The Court finds that extraordinary and compelling reasons do not exist here and further finds that the § 3553(a) factors, as considered in the specific context of the facts of Defendant's case, do not warrant a reduction in his sentence. Specifically,
releasing Defendant more than five years early would not reflect the seriousness of the offense, promote respect for the law, or provide just punishment for the offense, nor would it deter criminal conduct or protect the public from further crimes.2:15-cr-742-2(S), D.E. 173, p. 7.
Since filing his last motion for compassionate release, Defendant was also disciplined by the BOP for possessing narcotics (amphetamines).
Defendant does not move the Court to reconsider this decision, but instead offers the conclusory statement that “under all the circumstances in this case, the Court should conclude that the time Defendant has served in custody is sufficient to satisfy the purposes of sentencing” and that the § 3553(a) factors “weigh in favor of release because Defendant has already served a portion of his sentence.” D.E. 156, pp. 20, 21.

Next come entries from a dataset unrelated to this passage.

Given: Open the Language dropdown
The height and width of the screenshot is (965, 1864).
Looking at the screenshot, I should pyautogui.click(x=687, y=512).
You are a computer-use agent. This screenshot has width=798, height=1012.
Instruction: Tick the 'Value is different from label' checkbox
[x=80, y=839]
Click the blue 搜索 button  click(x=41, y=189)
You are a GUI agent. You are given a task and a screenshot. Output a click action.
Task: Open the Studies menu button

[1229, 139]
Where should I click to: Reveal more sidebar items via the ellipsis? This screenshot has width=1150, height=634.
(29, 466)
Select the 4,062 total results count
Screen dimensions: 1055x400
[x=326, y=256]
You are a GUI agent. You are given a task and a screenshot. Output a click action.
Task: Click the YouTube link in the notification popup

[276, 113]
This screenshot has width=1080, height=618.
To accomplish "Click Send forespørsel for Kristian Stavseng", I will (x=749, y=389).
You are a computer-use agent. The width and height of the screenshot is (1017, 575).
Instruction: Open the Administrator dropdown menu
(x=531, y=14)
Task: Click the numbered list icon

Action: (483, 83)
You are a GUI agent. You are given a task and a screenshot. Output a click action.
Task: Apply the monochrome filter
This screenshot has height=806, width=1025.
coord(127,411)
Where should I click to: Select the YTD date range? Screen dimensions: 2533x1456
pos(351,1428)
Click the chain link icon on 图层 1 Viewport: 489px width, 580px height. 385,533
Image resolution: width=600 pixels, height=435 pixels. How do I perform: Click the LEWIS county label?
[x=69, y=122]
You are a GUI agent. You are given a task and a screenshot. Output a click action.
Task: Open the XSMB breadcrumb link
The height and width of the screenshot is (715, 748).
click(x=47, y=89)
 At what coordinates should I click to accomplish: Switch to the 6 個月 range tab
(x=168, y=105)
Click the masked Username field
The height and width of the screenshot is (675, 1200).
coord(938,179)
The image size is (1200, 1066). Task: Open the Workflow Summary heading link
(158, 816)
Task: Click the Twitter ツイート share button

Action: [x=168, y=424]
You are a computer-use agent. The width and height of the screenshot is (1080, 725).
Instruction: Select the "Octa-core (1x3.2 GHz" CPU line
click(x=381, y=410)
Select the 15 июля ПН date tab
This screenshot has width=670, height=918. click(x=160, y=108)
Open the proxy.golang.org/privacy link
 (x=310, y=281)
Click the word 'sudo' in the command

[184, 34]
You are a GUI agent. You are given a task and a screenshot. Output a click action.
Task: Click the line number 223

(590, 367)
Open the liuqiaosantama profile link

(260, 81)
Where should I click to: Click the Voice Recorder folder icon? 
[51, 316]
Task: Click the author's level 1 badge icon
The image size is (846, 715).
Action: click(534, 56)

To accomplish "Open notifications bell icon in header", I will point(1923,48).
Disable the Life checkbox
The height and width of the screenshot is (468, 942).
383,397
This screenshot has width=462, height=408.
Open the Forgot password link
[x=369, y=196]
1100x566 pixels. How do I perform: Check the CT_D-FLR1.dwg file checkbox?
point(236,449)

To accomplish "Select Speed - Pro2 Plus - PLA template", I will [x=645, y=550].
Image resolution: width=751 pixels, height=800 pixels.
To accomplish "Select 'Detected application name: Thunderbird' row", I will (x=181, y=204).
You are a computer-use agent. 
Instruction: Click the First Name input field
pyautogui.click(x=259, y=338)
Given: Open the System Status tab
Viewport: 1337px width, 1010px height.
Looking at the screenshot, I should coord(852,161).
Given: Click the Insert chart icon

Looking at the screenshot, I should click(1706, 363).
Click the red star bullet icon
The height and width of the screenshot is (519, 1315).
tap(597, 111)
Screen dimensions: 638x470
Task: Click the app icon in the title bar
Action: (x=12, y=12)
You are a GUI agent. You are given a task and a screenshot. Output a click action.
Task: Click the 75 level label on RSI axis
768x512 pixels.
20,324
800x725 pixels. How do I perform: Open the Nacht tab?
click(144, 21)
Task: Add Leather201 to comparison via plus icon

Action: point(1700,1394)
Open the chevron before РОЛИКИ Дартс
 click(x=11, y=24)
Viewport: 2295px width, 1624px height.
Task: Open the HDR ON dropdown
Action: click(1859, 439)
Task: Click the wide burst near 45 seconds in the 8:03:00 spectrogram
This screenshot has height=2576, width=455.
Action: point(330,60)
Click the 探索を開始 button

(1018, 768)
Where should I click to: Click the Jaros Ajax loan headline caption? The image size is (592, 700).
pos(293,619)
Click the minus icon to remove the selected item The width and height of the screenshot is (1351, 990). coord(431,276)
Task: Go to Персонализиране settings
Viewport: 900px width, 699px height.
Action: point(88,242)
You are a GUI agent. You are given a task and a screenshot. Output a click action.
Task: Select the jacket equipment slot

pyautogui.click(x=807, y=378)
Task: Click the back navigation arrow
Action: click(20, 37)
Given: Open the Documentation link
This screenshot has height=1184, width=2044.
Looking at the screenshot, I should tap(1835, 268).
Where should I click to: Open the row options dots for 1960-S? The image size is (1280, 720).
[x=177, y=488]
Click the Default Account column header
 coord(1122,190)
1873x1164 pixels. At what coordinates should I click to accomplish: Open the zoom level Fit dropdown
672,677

Defendant has again failed to meet his burden to convince the Court to “exercise discretion to grant the motion for compassionate release after considering the Section 3553(a) factors.” See Ward, 11 F.4th at 361. The Court further finds that, based on the nature and circumstances of the two separate offenses of conviction, the weight of the evidence, and the danger to the community that would be posed by Defendant's early release, a sentence reduction would not be consistent with the applicable Sentencing Guidelines' policy statements. See 18 U.S.C. § 3142(g); U.S.S.G. § 1B1.13(2).
IV. CONCLUSION
For the reasons set forth above, as well as in the Court's prior Order denying compassionate release (2:15-cr-742-2(S), D.E. 173), which is incorporated by reference as if fully set forth herein, the Court finds that extraordinary and compelling reasons do not warrant a sentence reduction and that a reduction would be inconsistent with § 3553(a) and the applicable policy statements issued by the Sentencing Commission. Accordingly, Defendant's Emergency Motion to Reduce the Term of Imprisonment Under Title 18 U.S.C. Section 3582(c)(1)(A)(i) (D.E. 156) is DENIED.